Further, the idea of a liberal arts education is based on an understanding of the human being as a rational creature. We have a human need to understand questions of "why" and "ought", not just "how". As such, it's suitable to the human person to develop the skills that allow us to reason about the human condition and about the problems we face in our lives and in society at large.

The liberal arts are skills that provide us with the ability to understand the things that surround us and reason about them. As such, some degree of liberal arts are (at least if we take seriously the idea that we all share a human dignity rather than being by nature either "servile" or "ruler" in type) necessary skills for all of us.

What that leaves open is the question of what relation (if any) the liberal arts bear modern education at various levels, and since I've already spent far too much time on this post, I'll try to begin addressing that in another post.

5 comments:

bearing said...

This is a really interesting part of the thread to me. I would like to explore this question:

What are the *modern* liberal arts? What collection of general skills would in today's world best serve the purpose of being the "skills of a free man?" What today would make a skilled, advanced generalist?

My first proposal is to replace Greek and Latin with English for non-English speakers, or with some other lingua franca depending on the region of the world you live and work in. Not that Latin isn't useful, but it stretches the imagination to think it has the same place today as it had in medieval times as an international and scholarly language. That is English today.
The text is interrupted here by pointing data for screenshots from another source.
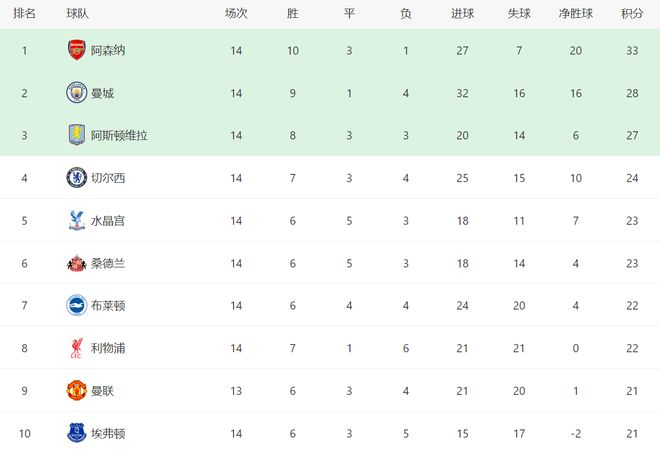660x450 pixels.
Task: Click the Brighton club crest icon
Action: [76, 306]
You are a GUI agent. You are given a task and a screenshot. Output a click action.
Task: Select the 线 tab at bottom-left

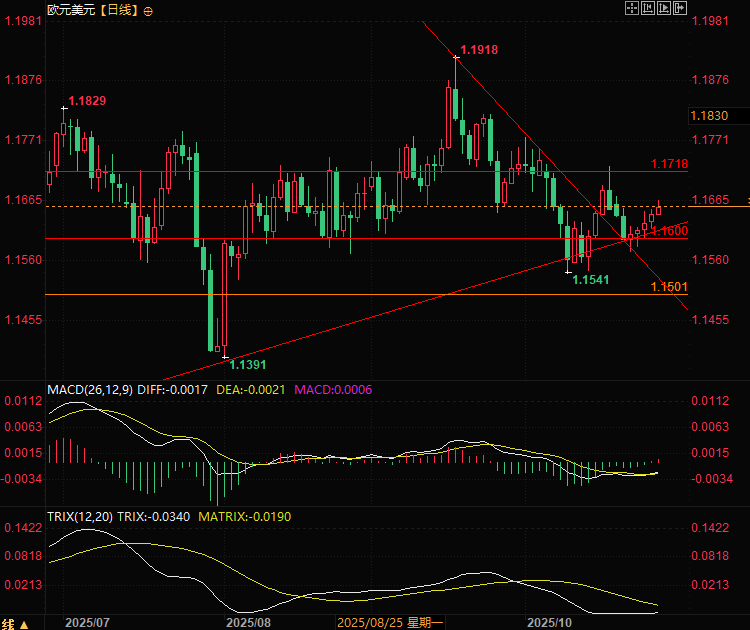(8, 624)
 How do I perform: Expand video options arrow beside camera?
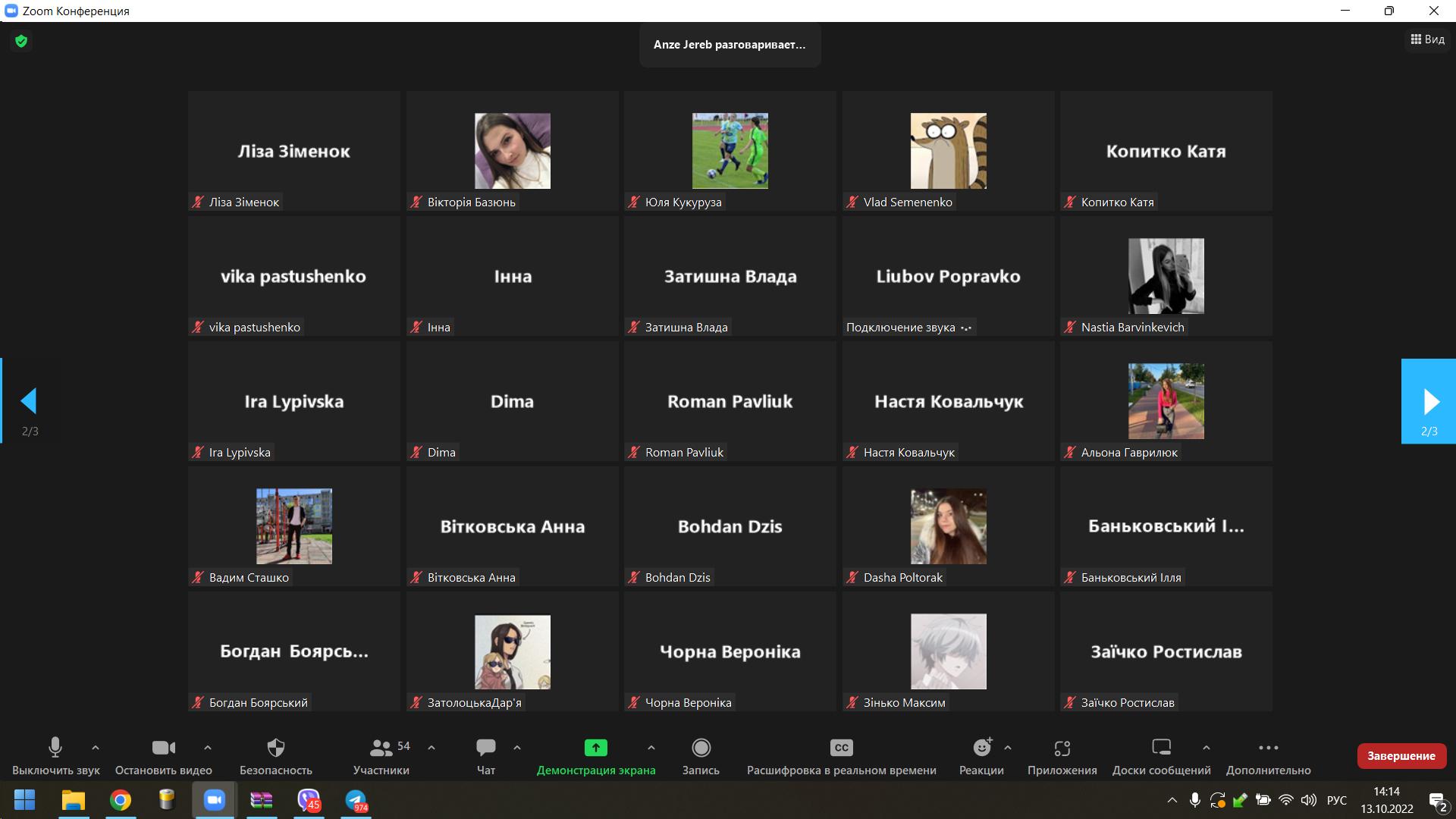[208, 748]
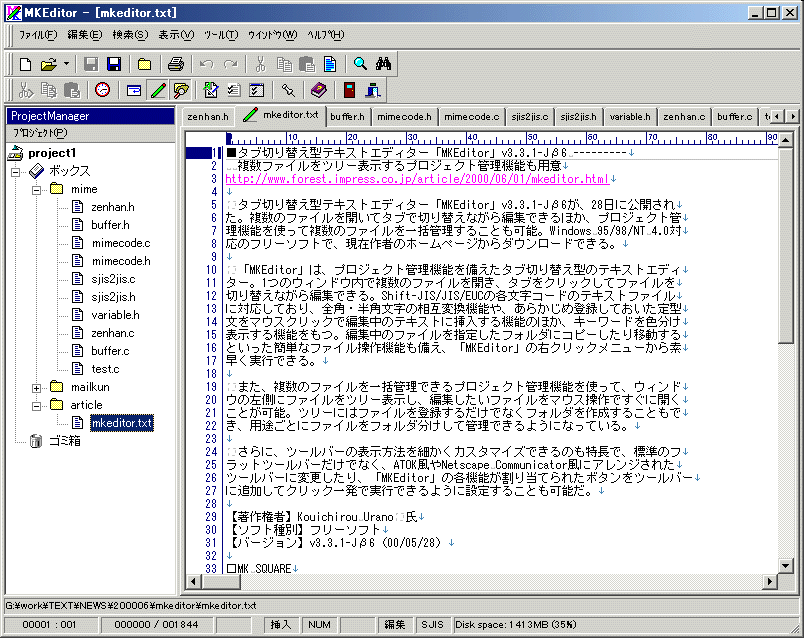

My second proposal is to take a good hard look at certain technical skills and ask oneself, are any of these necessary to understand in order to live in today's world? I'm inclined to suggest that notions of computer programming and other in-depth working with algorithms would be an important modern liberal art skill -- if you don't "get" the notion of an algorithm, there is a lot going on that you won't understand.

I am inclined to suggest that ethics, political philosophy, and history (esp. military history) all still belong as firmly as ever, as well as rhetoric, although all might require some updating.

Darwin said...

Ah, see, I'd been attempting to do a roughed out list of liberal arts in the modern age, but it made the post to sprawling, so I pasted it into a draft to draw out into a post later. Clearly I better get to that soon.

Darwin said...

BTW, I'm particularly curious, why the "(esp. military history)" parens?

bearing said...

Because it's been neglected, and I think it is necessary to understand international relations, which are more global now than they were in the middle ages.

Darwin said...

Makes total sense. And (as a bit of a military history fan) it would be great to see the pendulum of opinion finally turn form "we need less of military history because it's been emphasized for too long" to "gee, now we eliminated military history entirely and that was a bad idea, let's bring it back." Seems like after 40-50 years a change is in order.